* start The data *
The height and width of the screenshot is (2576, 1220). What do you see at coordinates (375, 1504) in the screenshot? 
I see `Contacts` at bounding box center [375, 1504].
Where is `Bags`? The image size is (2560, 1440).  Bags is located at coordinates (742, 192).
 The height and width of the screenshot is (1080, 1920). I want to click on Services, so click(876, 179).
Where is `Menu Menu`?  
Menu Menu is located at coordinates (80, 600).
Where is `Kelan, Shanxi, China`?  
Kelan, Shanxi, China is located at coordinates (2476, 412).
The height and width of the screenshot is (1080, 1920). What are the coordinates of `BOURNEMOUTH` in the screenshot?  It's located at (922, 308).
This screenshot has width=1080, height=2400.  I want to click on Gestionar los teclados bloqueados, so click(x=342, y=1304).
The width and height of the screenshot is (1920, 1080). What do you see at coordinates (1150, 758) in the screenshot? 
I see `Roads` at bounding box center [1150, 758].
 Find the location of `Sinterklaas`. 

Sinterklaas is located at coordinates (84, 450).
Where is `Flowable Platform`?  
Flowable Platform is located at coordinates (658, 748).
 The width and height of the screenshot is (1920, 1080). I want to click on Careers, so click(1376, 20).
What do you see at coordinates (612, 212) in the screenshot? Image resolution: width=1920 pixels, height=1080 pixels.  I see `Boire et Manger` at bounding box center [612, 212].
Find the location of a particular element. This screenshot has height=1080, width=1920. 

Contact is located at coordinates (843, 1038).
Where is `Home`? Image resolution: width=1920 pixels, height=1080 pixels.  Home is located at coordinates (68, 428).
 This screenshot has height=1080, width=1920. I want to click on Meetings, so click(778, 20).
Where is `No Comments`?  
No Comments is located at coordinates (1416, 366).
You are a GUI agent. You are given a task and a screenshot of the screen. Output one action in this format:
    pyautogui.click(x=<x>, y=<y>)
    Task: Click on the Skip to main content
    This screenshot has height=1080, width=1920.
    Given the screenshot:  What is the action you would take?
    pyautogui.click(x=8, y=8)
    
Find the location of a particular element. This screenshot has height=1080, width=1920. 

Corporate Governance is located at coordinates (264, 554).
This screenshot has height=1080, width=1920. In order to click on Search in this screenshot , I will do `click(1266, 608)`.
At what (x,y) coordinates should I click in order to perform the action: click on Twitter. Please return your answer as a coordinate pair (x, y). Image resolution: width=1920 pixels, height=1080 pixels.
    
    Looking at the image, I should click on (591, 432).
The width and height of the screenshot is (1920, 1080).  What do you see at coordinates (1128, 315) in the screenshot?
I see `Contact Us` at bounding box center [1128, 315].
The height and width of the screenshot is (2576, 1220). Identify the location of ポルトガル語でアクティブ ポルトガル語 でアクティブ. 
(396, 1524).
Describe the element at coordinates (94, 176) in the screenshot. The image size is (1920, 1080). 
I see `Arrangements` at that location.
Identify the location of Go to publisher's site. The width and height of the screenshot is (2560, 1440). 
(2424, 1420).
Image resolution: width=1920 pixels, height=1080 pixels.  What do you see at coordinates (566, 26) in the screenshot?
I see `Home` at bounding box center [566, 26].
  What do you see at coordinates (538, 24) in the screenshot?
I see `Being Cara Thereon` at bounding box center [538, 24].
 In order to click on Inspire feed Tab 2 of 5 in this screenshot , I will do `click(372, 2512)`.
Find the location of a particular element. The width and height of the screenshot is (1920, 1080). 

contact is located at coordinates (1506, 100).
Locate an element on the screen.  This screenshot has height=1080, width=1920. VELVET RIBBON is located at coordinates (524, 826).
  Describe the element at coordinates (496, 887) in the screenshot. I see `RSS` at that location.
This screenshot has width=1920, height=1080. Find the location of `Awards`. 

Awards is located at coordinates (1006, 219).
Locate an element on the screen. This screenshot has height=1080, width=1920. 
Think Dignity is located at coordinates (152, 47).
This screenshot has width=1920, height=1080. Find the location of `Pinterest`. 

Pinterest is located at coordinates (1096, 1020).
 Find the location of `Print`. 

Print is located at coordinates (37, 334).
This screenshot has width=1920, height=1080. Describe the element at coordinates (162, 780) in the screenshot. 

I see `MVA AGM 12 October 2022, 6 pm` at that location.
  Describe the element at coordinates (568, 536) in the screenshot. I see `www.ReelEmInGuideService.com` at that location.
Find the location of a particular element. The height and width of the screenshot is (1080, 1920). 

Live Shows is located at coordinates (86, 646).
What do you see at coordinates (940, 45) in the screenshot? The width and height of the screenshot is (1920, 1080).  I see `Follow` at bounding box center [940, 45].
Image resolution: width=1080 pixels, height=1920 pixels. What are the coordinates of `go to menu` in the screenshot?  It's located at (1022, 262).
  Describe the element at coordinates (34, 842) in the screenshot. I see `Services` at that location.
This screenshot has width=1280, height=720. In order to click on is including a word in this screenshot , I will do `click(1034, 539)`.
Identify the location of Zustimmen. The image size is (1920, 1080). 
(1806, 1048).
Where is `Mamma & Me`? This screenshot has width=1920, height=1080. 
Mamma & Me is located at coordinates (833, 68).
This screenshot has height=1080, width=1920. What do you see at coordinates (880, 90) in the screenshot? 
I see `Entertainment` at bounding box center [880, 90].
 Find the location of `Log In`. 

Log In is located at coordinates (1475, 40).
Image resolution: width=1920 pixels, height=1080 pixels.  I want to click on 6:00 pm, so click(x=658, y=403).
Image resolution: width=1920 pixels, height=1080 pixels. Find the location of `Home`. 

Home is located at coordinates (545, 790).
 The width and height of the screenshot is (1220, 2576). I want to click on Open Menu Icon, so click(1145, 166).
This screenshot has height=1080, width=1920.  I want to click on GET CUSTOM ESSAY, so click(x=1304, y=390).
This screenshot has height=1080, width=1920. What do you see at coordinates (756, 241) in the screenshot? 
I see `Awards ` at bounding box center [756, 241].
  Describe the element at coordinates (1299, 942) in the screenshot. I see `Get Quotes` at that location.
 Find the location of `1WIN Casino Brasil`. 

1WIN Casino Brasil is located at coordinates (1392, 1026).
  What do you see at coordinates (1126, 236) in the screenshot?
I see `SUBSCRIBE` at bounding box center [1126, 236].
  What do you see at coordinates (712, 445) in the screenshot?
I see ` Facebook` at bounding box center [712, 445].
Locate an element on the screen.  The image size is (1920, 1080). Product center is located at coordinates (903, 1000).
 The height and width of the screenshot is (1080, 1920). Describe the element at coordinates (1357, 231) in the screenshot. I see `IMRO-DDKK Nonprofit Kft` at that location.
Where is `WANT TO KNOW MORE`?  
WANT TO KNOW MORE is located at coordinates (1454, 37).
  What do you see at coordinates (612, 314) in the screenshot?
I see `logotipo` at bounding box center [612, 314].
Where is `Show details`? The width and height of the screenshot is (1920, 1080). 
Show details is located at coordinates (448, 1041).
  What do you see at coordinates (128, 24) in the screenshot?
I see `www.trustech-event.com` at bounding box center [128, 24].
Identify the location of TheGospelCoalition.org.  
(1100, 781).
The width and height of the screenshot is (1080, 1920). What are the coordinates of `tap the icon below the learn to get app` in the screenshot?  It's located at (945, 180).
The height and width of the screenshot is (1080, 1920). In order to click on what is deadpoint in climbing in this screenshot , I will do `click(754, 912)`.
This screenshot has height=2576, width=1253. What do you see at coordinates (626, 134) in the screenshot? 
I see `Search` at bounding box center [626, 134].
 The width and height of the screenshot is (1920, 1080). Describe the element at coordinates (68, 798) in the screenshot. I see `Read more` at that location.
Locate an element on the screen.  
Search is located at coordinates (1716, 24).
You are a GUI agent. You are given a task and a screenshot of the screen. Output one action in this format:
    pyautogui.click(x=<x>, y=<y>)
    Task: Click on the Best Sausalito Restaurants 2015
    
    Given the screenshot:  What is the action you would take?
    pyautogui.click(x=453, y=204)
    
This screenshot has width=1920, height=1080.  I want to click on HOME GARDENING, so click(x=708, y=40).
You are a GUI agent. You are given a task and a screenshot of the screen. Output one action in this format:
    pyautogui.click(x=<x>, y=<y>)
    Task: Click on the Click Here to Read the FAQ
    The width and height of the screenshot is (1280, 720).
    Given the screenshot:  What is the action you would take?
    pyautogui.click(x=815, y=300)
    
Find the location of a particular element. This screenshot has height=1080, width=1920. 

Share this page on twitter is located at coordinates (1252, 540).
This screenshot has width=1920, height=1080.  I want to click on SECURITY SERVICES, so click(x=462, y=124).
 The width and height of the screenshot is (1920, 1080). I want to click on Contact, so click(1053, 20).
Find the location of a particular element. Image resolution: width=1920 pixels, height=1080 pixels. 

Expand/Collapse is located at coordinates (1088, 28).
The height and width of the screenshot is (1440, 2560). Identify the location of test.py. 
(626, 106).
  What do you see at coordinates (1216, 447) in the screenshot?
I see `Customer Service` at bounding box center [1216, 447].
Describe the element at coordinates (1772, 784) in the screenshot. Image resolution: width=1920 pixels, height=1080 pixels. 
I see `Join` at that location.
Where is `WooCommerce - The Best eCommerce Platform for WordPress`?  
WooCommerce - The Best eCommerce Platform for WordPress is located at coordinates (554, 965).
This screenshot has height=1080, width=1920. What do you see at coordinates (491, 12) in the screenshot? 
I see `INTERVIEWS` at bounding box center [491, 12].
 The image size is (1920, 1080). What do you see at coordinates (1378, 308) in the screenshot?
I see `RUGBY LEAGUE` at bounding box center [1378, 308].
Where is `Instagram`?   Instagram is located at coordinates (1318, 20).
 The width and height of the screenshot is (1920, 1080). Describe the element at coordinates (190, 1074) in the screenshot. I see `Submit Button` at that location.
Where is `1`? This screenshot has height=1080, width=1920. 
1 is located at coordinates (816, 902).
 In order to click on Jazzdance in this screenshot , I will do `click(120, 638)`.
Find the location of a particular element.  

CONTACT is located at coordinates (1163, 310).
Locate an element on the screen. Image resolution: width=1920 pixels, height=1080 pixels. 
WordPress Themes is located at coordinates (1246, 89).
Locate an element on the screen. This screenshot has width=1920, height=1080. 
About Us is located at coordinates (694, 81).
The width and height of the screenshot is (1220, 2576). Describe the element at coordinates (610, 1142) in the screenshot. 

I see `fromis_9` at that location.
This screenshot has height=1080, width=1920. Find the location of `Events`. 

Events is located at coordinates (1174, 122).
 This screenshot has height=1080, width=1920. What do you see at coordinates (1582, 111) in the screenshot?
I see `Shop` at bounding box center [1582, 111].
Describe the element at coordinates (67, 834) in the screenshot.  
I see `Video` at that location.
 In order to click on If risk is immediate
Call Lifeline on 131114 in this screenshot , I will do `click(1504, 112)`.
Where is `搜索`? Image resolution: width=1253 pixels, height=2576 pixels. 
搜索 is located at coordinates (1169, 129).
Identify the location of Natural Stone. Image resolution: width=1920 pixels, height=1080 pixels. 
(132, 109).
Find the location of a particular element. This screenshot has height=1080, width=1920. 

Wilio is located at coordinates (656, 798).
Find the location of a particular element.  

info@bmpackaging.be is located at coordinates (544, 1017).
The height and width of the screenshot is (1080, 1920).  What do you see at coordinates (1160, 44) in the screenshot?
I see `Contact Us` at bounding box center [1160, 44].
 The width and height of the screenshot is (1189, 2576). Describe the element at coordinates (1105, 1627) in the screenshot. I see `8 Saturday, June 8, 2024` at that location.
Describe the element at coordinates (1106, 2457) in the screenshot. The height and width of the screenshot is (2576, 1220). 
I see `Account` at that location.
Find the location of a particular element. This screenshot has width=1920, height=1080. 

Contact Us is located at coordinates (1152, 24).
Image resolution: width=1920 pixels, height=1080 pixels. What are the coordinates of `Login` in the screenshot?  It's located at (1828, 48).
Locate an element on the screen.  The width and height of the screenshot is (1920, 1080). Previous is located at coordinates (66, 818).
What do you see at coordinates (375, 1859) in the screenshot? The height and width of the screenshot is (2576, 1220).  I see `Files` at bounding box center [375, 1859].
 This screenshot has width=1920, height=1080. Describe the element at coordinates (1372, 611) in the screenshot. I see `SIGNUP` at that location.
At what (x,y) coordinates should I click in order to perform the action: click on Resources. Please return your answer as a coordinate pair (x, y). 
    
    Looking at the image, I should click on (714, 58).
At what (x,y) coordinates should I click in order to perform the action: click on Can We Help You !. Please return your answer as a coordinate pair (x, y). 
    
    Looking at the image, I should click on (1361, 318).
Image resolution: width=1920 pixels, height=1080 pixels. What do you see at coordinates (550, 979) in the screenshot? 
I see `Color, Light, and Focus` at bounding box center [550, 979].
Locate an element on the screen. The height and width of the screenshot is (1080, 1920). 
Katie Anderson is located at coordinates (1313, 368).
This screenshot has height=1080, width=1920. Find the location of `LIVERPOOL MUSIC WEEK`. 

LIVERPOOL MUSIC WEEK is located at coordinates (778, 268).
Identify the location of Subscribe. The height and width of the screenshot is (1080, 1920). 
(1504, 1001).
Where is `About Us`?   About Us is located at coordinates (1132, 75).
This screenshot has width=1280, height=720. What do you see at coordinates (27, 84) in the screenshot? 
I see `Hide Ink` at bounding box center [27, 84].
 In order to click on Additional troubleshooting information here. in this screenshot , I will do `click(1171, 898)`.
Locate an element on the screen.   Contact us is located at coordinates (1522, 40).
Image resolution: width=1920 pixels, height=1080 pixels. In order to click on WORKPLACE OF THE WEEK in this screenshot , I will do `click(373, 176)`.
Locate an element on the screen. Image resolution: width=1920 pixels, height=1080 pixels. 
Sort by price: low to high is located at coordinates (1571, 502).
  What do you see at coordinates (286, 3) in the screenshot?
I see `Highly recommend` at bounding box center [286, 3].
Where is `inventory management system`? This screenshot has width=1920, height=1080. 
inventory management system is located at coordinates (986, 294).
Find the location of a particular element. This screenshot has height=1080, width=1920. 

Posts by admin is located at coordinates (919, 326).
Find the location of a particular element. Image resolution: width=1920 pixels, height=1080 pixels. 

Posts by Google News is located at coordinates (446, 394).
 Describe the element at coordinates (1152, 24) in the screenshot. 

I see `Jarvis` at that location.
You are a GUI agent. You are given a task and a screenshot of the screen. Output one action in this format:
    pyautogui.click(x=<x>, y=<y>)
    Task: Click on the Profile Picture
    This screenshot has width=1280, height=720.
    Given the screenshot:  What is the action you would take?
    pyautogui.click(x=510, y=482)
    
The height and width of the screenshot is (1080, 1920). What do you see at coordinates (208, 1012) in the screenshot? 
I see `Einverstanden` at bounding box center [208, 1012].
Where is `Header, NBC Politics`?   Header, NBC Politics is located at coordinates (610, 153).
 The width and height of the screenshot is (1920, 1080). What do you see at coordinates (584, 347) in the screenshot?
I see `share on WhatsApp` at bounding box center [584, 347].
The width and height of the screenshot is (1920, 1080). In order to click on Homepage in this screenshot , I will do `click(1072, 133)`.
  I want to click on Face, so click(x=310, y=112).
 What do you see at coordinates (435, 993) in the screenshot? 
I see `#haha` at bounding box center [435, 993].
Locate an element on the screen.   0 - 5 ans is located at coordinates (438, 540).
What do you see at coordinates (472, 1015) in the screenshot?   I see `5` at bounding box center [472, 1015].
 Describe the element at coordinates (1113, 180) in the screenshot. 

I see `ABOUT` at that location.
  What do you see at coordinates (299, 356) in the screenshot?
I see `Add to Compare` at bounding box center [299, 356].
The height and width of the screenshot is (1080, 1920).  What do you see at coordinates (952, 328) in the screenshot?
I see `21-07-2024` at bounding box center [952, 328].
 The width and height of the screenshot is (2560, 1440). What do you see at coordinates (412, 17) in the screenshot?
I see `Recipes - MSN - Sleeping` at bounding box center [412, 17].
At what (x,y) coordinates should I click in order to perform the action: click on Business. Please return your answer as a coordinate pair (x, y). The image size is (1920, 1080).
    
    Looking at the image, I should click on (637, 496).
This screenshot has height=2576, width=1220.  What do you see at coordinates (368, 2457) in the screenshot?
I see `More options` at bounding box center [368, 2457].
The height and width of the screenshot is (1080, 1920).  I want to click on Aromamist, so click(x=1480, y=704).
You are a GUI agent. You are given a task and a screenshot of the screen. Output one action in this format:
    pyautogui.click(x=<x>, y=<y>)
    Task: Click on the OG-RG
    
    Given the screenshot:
* end The data *
Objective:
Report every line in the items above that contains the string "Mamma", copying each such line in full.

Finished task:
Where is `Mamma & Me`? This screenshot has width=1920, height=1080. 
Mamma & Me is located at coordinates (833, 68).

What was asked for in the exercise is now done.